[Collection entries]
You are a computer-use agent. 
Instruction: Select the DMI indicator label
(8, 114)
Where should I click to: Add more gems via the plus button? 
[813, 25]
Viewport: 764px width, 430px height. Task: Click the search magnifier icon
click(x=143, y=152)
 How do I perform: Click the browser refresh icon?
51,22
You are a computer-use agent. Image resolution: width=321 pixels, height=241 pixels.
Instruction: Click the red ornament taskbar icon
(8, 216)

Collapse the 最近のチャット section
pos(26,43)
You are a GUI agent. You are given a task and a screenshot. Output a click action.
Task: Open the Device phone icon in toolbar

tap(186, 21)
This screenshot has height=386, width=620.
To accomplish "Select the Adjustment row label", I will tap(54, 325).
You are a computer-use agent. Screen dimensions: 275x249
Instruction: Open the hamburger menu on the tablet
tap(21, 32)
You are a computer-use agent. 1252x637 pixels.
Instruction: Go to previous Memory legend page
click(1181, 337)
---
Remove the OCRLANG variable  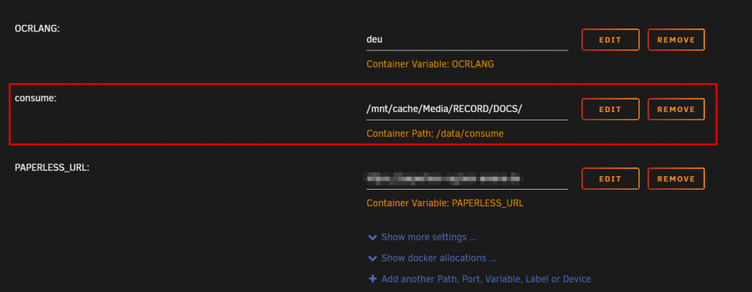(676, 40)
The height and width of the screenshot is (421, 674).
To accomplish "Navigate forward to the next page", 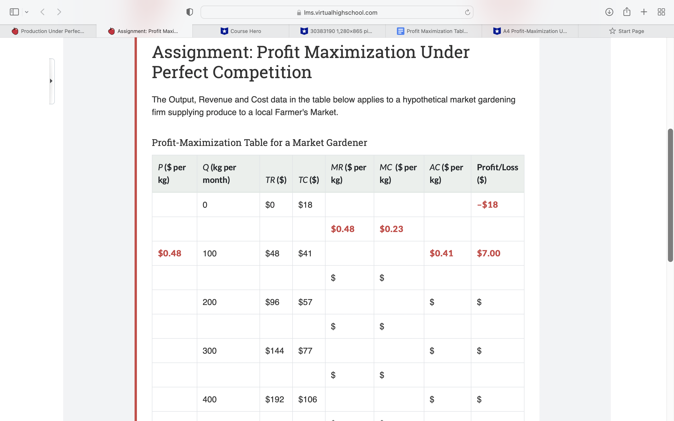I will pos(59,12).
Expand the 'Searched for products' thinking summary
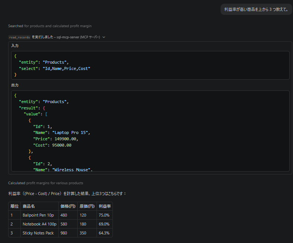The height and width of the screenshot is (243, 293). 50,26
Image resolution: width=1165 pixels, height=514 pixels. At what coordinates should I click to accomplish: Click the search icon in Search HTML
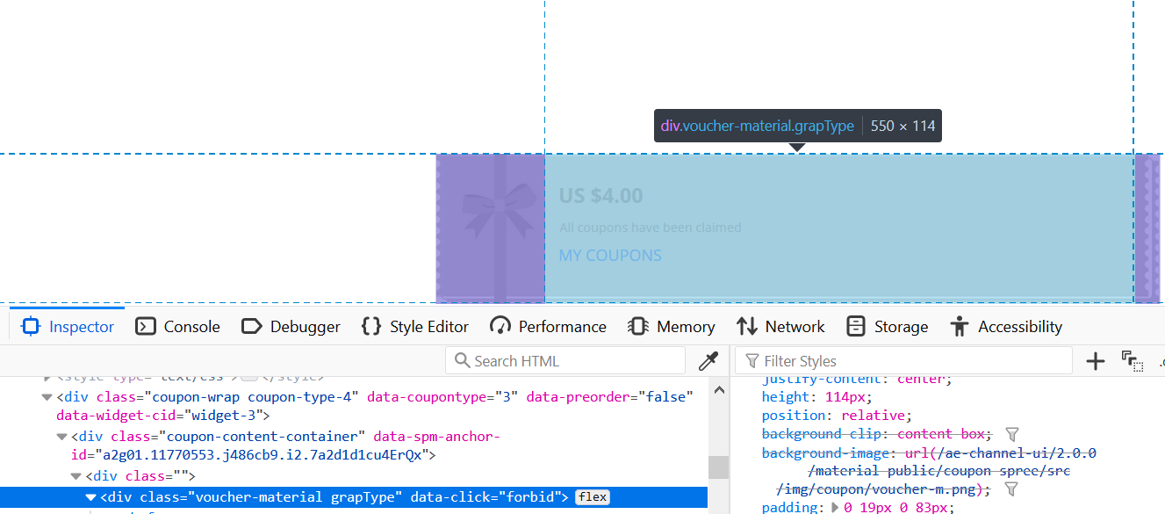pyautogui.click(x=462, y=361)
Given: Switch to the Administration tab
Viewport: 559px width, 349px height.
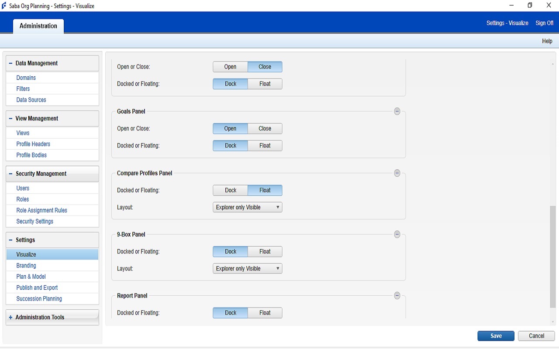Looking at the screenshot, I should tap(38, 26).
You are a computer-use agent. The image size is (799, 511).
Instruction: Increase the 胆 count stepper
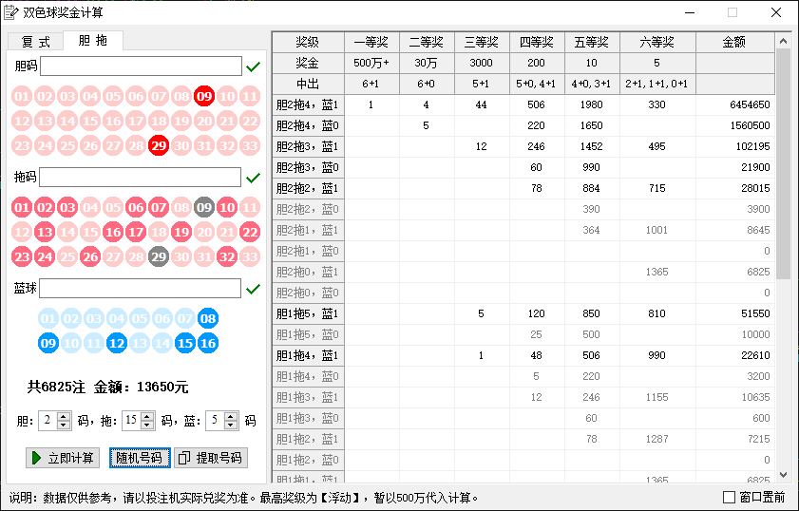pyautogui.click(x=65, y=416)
...
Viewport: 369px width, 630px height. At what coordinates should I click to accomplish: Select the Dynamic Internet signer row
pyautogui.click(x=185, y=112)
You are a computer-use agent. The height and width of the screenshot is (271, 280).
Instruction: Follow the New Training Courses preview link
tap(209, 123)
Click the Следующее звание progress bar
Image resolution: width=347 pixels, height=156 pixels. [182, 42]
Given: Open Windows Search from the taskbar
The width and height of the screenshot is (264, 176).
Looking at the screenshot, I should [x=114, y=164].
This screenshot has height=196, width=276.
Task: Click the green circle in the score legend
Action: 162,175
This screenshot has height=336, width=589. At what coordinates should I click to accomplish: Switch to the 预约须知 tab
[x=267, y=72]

→ PROBLEM DESCRIPTION: Your task is to return each line of the data above that contains the string "agent".

→ EXERCISE ANSWER:
You are a computer-use agent. 
You are a computer-use agent. Image resolution: width=321 pixels, height=241 pixels.
You are a GUI agent. You are given a task and a screenshot. Output a click action.
You are a computer-use agent. Screen dimensions: 275x249
You are a computer-use agent. 1252x637 pixels.
You are a computer-use agent. The image size is (799, 511).
You are a computer-use agent. The height and width of the screenshot is (271, 280).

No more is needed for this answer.